# [Exercise]
Among the entries, find the lines with the string "computer" and report them.

Stored records:
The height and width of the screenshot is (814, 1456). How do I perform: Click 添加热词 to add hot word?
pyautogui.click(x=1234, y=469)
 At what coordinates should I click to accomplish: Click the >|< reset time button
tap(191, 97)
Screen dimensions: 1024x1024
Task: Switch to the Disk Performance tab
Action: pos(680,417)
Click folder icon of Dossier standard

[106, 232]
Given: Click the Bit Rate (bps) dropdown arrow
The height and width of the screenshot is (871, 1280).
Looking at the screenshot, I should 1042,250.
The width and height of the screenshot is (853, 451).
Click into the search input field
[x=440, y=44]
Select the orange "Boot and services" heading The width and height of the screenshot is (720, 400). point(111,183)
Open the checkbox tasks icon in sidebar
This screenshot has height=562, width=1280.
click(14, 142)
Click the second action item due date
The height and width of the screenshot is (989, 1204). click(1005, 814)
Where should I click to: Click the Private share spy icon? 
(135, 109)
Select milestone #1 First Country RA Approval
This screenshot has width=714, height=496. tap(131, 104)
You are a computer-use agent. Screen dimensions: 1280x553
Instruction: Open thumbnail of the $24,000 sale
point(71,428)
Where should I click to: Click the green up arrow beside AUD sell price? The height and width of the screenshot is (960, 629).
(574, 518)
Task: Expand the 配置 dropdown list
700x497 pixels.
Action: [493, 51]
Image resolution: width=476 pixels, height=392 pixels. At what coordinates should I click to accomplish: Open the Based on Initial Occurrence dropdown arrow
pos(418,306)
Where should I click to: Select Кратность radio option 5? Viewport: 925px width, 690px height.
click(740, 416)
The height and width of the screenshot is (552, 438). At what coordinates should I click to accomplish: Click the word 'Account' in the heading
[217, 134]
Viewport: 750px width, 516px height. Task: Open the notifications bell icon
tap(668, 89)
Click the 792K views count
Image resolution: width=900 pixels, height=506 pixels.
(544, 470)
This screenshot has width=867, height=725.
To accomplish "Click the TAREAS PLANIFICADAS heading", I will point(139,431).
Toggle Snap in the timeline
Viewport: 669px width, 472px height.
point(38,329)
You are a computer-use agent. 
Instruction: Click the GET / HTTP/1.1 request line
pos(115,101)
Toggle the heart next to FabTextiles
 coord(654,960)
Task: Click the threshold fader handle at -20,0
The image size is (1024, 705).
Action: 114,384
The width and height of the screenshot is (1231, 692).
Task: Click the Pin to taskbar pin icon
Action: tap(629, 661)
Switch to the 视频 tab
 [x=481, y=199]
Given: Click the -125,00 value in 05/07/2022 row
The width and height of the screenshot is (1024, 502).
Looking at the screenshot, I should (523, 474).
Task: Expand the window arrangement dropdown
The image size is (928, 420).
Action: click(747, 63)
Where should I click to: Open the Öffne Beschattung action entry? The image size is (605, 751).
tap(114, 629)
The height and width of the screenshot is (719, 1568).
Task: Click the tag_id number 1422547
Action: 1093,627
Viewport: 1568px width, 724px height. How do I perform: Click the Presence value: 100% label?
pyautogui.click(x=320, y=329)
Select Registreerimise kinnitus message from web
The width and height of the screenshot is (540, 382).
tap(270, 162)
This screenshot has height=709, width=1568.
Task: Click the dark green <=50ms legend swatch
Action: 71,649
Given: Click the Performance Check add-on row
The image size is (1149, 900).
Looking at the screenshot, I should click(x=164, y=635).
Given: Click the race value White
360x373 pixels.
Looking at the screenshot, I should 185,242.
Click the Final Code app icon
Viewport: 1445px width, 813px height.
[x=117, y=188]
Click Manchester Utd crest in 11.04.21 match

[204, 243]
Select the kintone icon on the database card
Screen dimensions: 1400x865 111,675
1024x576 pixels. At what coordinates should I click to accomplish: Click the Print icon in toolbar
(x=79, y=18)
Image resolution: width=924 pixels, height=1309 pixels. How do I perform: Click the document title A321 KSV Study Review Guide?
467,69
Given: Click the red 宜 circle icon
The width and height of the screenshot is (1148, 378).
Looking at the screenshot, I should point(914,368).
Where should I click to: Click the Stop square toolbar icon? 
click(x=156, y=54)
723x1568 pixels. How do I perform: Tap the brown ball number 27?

# [Solution to this exercise]
You are a computer-use agent. Screen dimensions: 1280x553
You are a computer-use agent. 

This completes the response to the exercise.